→ Work request:
For this exercise, reproduce only the lines from the one holding "You are a computer-use" through the final line of the data below, exactly, and omit pictures.

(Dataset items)

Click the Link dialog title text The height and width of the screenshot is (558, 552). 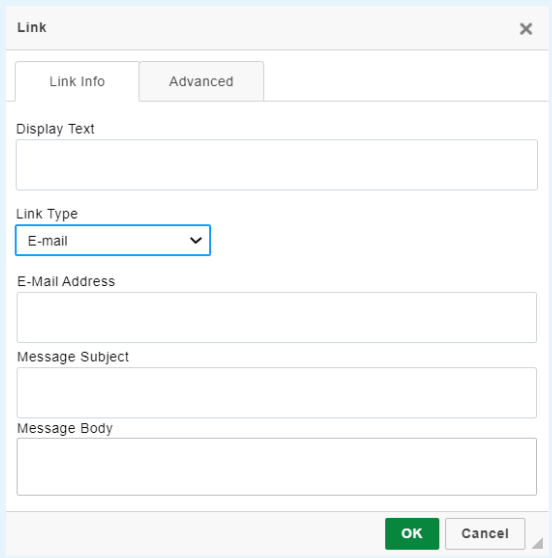[32, 27]
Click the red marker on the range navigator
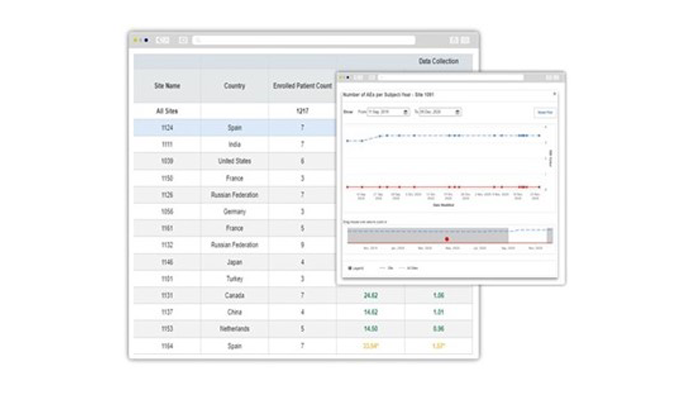 pyautogui.click(x=447, y=240)
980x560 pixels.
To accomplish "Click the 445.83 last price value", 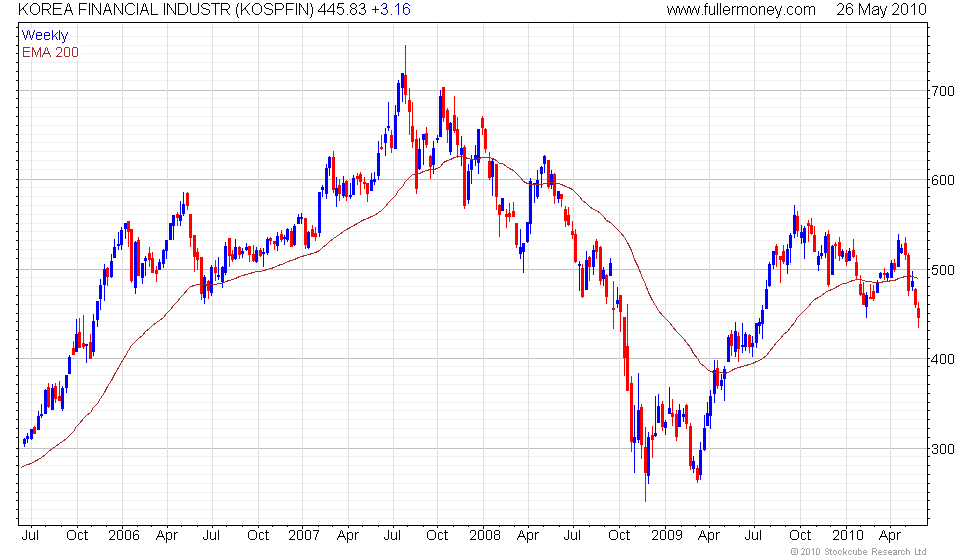I will (x=342, y=9).
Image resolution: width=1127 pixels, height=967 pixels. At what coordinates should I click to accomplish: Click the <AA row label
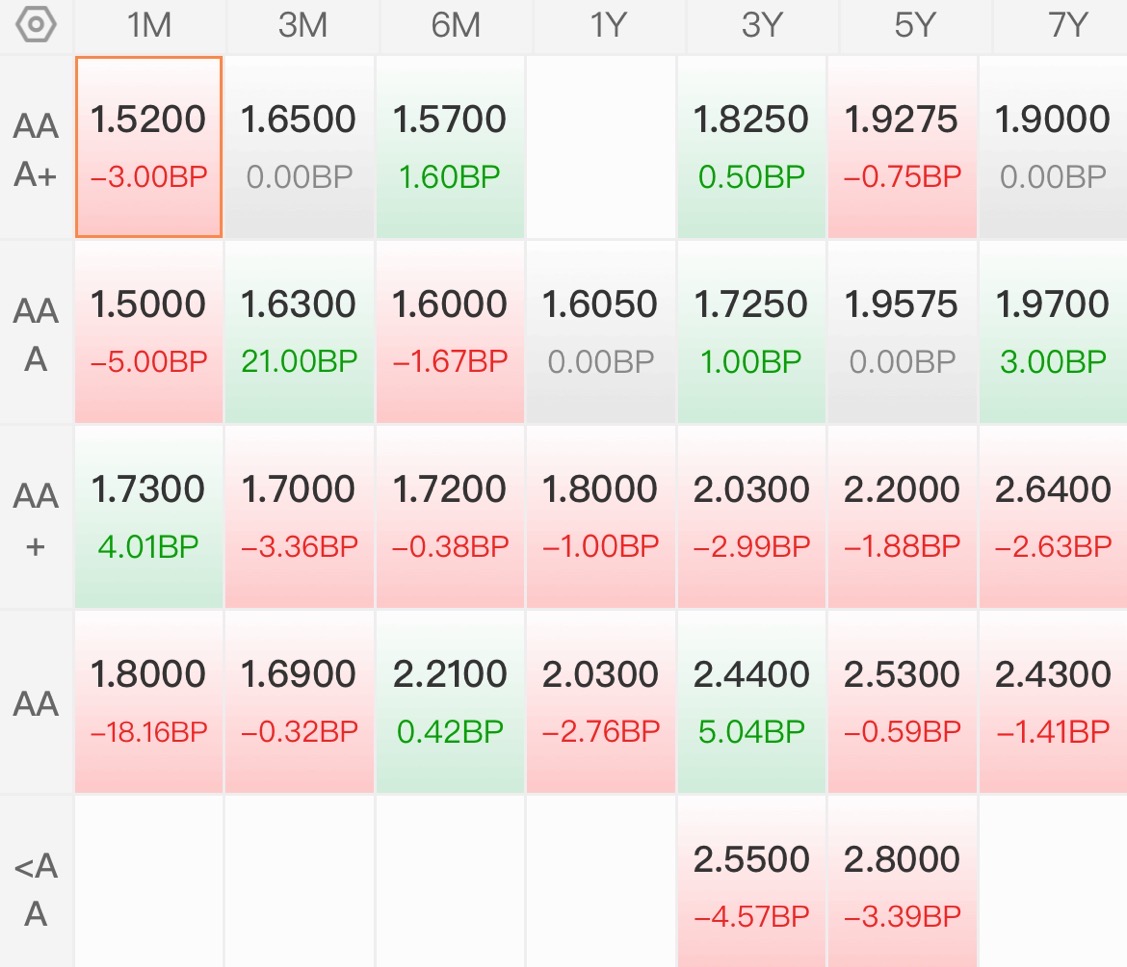36,889
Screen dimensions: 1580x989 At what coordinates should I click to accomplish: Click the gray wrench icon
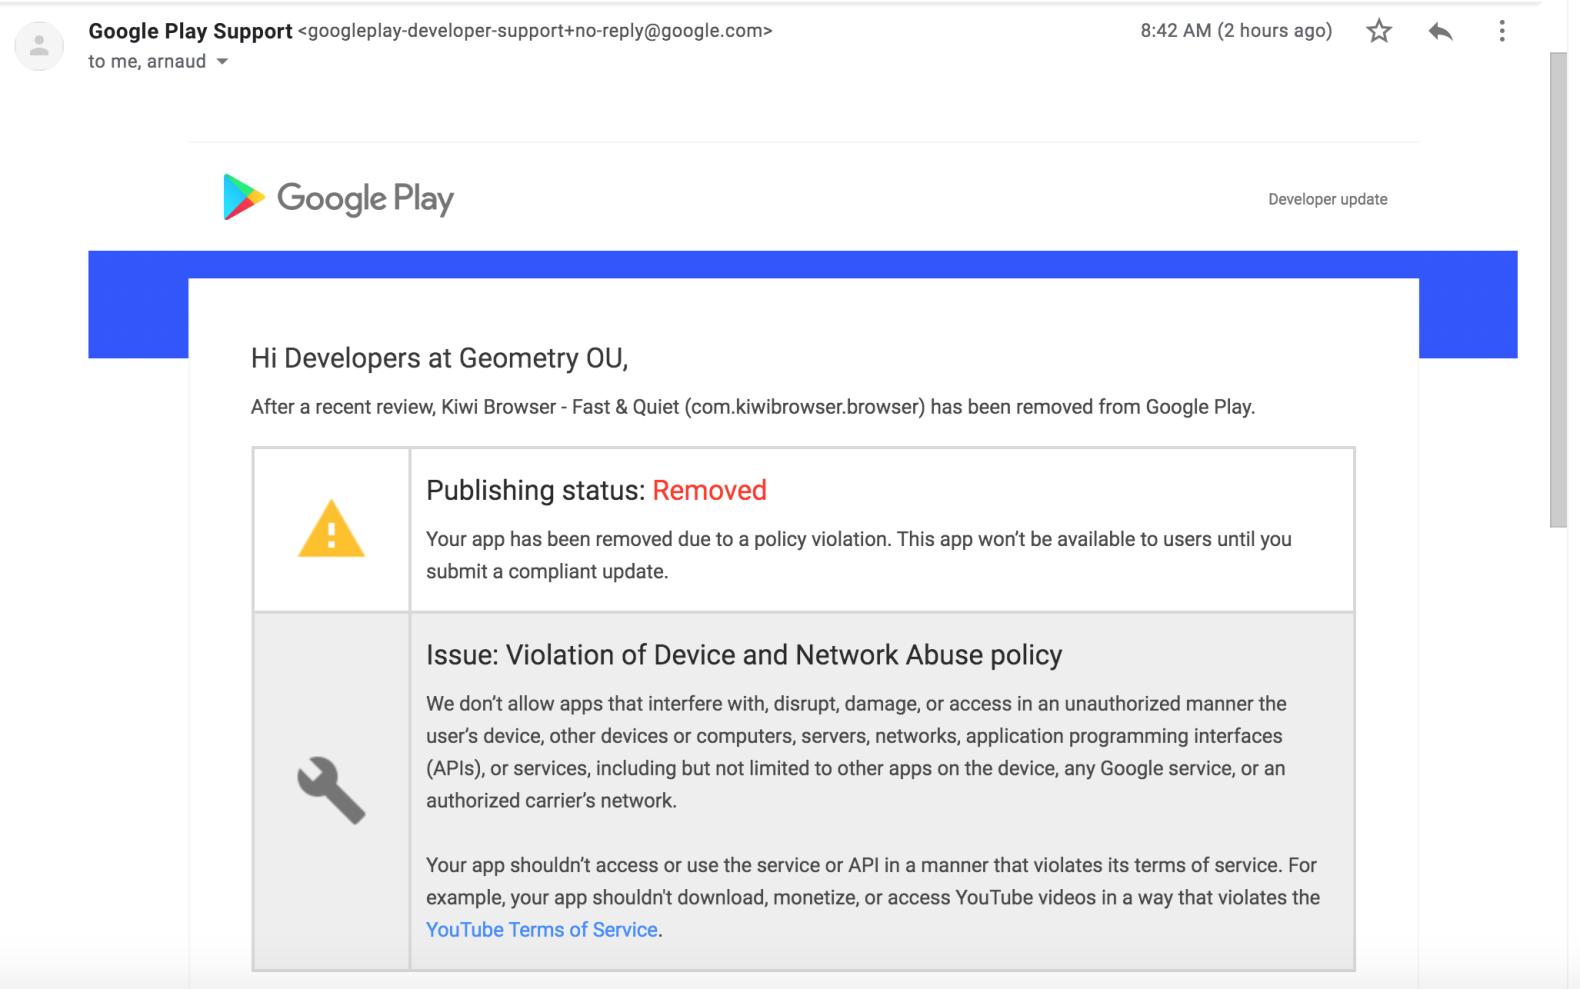pos(331,790)
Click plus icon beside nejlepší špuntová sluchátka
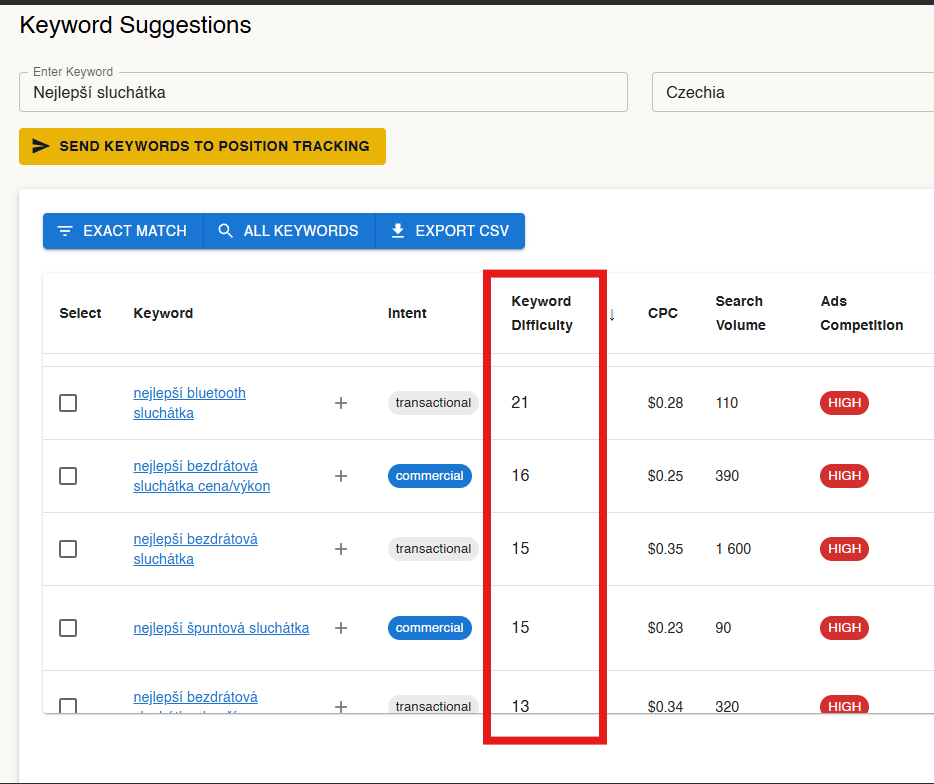The width and height of the screenshot is (934, 784). click(341, 628)
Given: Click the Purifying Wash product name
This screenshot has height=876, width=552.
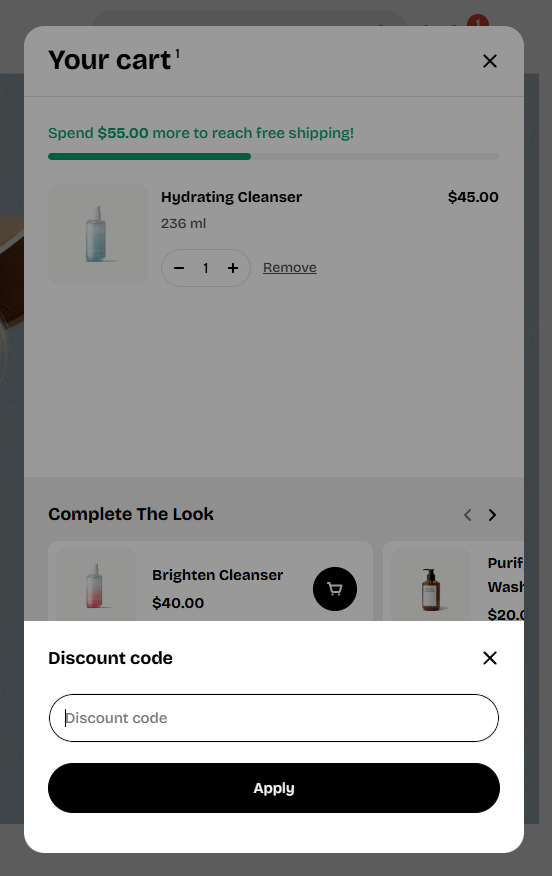Looking at the screenshot, I should pyautogui.click(x=505, y=575).
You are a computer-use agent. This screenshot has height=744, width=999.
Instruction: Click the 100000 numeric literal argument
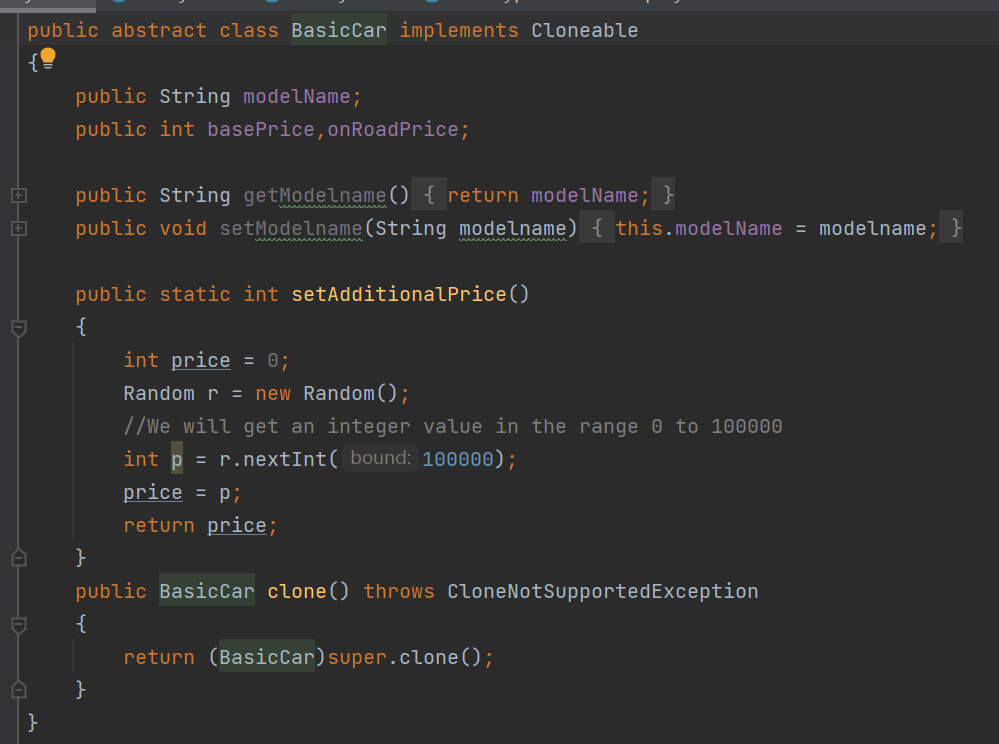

→ Exercise response:
You are a computer-use agent. This screenshot has height=744, width=999.
Instruction: Click the 100000 numeric literal argument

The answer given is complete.